• **How to complete this task**
Would you restate word for word the lines of the listing, beginning at the first and ending with the line that holds "has height=563, width=1000."?

• **Data**

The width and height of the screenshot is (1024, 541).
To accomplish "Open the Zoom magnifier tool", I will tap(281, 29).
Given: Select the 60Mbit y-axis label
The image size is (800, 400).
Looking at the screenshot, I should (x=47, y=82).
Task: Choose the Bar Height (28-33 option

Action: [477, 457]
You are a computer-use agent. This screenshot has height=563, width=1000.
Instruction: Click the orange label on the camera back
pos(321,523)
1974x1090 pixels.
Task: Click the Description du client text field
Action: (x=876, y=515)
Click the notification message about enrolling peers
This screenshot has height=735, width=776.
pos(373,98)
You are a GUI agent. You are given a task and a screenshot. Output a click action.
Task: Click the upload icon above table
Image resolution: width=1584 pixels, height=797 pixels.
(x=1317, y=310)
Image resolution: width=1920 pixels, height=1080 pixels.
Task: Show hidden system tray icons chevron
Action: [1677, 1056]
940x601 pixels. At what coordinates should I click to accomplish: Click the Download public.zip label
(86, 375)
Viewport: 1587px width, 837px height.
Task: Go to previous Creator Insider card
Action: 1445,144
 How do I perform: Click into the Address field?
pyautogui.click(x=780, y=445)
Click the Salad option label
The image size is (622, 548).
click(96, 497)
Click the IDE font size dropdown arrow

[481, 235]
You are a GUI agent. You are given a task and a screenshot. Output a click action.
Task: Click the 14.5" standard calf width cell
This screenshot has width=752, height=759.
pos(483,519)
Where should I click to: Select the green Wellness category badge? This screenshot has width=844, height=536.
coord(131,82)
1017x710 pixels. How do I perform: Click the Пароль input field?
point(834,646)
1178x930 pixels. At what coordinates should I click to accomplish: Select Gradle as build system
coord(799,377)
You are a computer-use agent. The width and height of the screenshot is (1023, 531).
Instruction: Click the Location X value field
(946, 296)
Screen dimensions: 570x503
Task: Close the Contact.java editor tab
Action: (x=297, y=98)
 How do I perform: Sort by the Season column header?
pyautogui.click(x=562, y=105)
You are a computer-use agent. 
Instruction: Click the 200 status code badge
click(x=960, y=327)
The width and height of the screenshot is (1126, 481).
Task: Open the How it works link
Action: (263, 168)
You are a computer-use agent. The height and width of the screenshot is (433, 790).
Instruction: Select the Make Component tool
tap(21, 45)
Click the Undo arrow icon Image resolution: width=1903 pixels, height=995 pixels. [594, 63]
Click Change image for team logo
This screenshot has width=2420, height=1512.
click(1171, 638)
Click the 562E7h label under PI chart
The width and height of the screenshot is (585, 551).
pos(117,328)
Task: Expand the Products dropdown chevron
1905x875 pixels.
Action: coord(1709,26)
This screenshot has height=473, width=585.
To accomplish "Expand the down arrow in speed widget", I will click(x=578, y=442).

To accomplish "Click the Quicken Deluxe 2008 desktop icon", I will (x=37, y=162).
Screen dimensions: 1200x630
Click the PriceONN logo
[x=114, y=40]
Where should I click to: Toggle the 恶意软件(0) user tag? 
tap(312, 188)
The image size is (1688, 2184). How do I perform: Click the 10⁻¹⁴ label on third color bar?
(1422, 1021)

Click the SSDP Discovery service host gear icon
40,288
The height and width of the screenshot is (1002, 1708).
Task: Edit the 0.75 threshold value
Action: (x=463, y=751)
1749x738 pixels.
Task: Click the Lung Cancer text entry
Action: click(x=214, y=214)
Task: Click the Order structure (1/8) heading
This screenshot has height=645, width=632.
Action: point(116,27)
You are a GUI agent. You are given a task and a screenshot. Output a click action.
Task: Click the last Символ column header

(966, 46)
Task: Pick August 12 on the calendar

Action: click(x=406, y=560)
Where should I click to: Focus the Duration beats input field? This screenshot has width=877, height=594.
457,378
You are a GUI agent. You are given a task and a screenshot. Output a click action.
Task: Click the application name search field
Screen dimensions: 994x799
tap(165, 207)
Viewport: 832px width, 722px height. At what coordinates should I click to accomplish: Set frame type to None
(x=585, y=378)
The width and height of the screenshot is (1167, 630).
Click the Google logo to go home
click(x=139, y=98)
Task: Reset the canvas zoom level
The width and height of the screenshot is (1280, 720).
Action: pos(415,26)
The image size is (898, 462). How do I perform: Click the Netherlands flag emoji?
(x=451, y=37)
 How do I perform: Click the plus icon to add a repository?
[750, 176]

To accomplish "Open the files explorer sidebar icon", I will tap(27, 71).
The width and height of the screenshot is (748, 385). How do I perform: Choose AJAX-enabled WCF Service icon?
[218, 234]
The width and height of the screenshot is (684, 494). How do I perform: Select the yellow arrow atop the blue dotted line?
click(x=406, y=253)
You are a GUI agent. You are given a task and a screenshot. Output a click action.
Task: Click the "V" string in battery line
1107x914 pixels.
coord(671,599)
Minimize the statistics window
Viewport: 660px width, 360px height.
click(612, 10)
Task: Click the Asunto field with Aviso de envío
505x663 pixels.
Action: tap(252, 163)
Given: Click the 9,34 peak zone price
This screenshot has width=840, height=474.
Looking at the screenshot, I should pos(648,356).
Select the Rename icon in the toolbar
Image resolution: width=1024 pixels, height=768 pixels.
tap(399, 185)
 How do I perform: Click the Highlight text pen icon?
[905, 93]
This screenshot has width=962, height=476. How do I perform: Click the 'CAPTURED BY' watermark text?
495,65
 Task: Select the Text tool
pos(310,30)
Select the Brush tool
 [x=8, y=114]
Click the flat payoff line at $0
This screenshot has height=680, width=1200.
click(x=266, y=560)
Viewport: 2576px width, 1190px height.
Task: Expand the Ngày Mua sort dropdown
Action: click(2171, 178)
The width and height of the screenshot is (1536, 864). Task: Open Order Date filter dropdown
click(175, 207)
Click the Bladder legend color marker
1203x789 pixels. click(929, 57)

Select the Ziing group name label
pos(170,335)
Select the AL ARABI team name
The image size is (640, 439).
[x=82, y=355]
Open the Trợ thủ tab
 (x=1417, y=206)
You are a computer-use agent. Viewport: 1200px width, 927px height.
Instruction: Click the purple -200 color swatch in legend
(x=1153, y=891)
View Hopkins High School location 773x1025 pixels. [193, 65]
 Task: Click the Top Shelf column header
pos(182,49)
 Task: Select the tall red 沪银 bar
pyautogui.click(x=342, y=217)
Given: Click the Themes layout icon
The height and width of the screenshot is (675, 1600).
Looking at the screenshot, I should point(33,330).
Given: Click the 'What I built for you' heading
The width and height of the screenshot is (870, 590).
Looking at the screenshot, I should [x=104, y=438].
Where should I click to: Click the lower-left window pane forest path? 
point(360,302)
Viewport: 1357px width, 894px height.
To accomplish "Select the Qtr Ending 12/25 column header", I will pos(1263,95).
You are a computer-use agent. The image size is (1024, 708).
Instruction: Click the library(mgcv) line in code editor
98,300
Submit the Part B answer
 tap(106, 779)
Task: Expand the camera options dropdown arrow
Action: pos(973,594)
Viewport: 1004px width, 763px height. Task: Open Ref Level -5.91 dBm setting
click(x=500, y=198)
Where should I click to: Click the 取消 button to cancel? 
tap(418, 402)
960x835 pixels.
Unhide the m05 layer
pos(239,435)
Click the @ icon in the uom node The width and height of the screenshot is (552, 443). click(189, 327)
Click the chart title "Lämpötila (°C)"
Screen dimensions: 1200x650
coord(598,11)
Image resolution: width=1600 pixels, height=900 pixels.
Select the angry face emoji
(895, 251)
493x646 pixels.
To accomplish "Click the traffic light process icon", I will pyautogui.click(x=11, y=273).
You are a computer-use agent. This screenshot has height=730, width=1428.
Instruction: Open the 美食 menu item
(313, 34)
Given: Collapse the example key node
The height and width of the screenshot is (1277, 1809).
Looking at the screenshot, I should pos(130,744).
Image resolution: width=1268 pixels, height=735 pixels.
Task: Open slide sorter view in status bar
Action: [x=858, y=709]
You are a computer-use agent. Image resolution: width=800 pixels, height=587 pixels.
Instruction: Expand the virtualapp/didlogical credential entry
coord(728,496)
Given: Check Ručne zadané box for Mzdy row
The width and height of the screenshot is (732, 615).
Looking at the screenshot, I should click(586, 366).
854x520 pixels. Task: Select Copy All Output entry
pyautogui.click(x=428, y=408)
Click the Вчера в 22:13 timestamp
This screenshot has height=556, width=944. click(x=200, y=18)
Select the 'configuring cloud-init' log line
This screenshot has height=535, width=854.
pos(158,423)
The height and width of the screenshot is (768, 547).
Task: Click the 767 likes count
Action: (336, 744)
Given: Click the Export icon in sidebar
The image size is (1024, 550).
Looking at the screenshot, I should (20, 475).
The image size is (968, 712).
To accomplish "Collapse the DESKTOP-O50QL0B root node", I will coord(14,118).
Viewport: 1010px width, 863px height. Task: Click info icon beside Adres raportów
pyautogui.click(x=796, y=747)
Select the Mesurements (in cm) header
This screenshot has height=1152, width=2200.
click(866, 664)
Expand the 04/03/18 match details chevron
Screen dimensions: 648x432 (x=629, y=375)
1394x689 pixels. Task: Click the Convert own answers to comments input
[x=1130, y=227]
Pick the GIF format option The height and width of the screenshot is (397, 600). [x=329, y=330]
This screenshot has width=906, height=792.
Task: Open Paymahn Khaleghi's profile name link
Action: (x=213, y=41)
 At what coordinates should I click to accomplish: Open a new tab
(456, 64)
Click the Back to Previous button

• **Reply to the task**
The width and height of the screenshot is (1024, 541).
To accomplish "Open the Zoom magnifier tool", I will tap(281, 29).
Given: Select the 60Mbit y-axis label
The image size is (800, 400).
Looking at the screenshot, I should (x=47, y=82).
Task: Choose the Bar Height (28-33 option

Action: [477, 457]
You are a computer-use agent. This screenshot has height=563, width=1000.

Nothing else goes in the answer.